In a TIC, two or more persons hold “undivided interests” in one or
more properties, each person’s interest being a designated
percentage of the whole. The real estate firms took the position
that a TIC was not an “entity” such as a corporation or partnership
but was merely a group of separate owners holding fractional
interests in property. Thus, when an individual was unable to find
replacement property within the statutory time limit, he or she
could purchase a fractional interest in a TIC property managed by
the real estate firm. A further advantage of the TIC structure is
that the purchaser can acquire a fractional interest with a value
precisely equal to the amount the individual received for the
relinquished property, thus eliminating any taxable “boot.”
(However, if the tenancy-in-common owns more than one structure, the
purchaser must acquire the same percentage interest in all of the
parcels.)
The IRS May Give Advance Rulings
Until recently, the IRS had never offered guidance as to whether
an individual property owner could exchange in or out of a TIC. Now,
in Revenue Procedure 2002-22, the IRS has specified the conditions
under which the IRS will consider requests for private rulings.
Undivided fractional interests in rental real estate will be
considered an interest in real estate itself, rather than an
interest in a business entity, thus permitting tax-deferred
like-kind exchanges to take place. The IRS will not consider
issuing a private ruling, however, unless 15 conditions are
satisfied. The most important of these are as follows:
- Co-owners must hold legal title as tenants-in-common under
local law.
- The number of co-owners cannot exceed 35 (husband and wife
being treated as a single person).
- The TIC cannot file a partnership or corporate tax return or
hold itself out as a business entity.
- Major decisions such as sale, lease, and financing must be
unanimous. For other actions, a majority vote is sufficient.
- Each co-owner must be able to transfer or mortgage his
undivided interest without the approval of anyone else. However,
the program sponsor may be given a right of first offer. In
addition, restrictions on the right to transfer or encumber the
interest by a lender in customary commercial lending practice
are not prohibited.
- All revenues and expenses of the property must be shared
among co-owners in proportion to their interests.

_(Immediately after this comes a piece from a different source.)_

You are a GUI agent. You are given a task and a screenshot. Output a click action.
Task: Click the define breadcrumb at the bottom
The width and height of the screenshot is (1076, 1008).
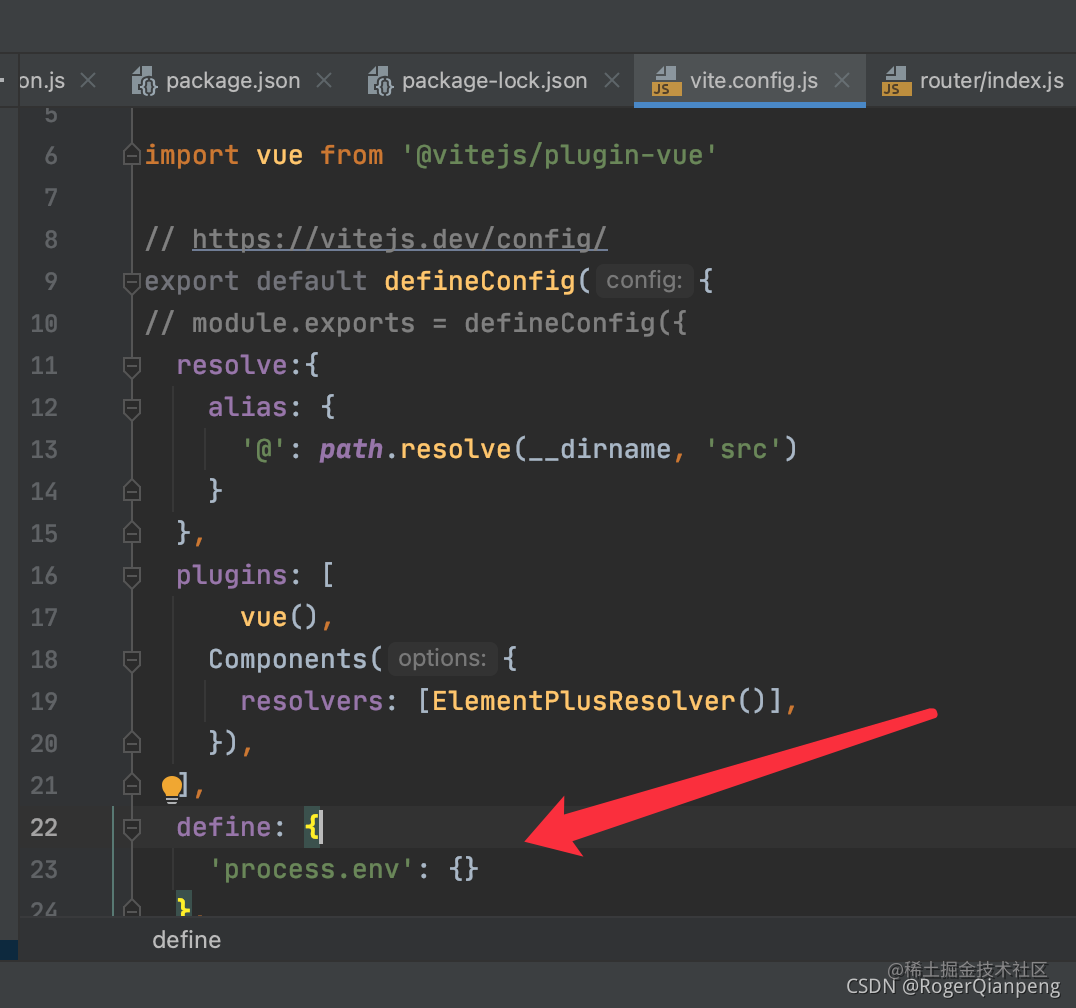[x=186, y=940]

- Co-owner activity must be limited to those customarily
performed in connection with the ownership of passive real
estate. In determining “activity,” all activities of an agent as
well as the co-owner are taken into account.
- The commonly owned property must be subject to a true lease,
with rent reflecting the fair rental value of the property.
- A lender holding a mortgage on the property cannot be
related to any co-owner, sponsor, property manager or tenant.
- Payment for the fractional interest must reflect its fair
market value and cannot depend on projected income or profits.
The conditions specified in the Revenue Procedure make it
probable that only simple TIC structures are likely to be approved.
More sophisticated structures that sometimes are utilized by
promoters, such as master leases and similar arrangements that
produce higher returns for the promoters, may not be eligible for
advance rulings.
Comment: Real property owners considering the purchase of
a fractional interest in a TIC should be careful to determine the
exact amount of fees and other costs involved in the transaction.
Using a like-kind exchange defers but does not eliminate the payment
of taxes, so paying large fees may make the transaction undesirable.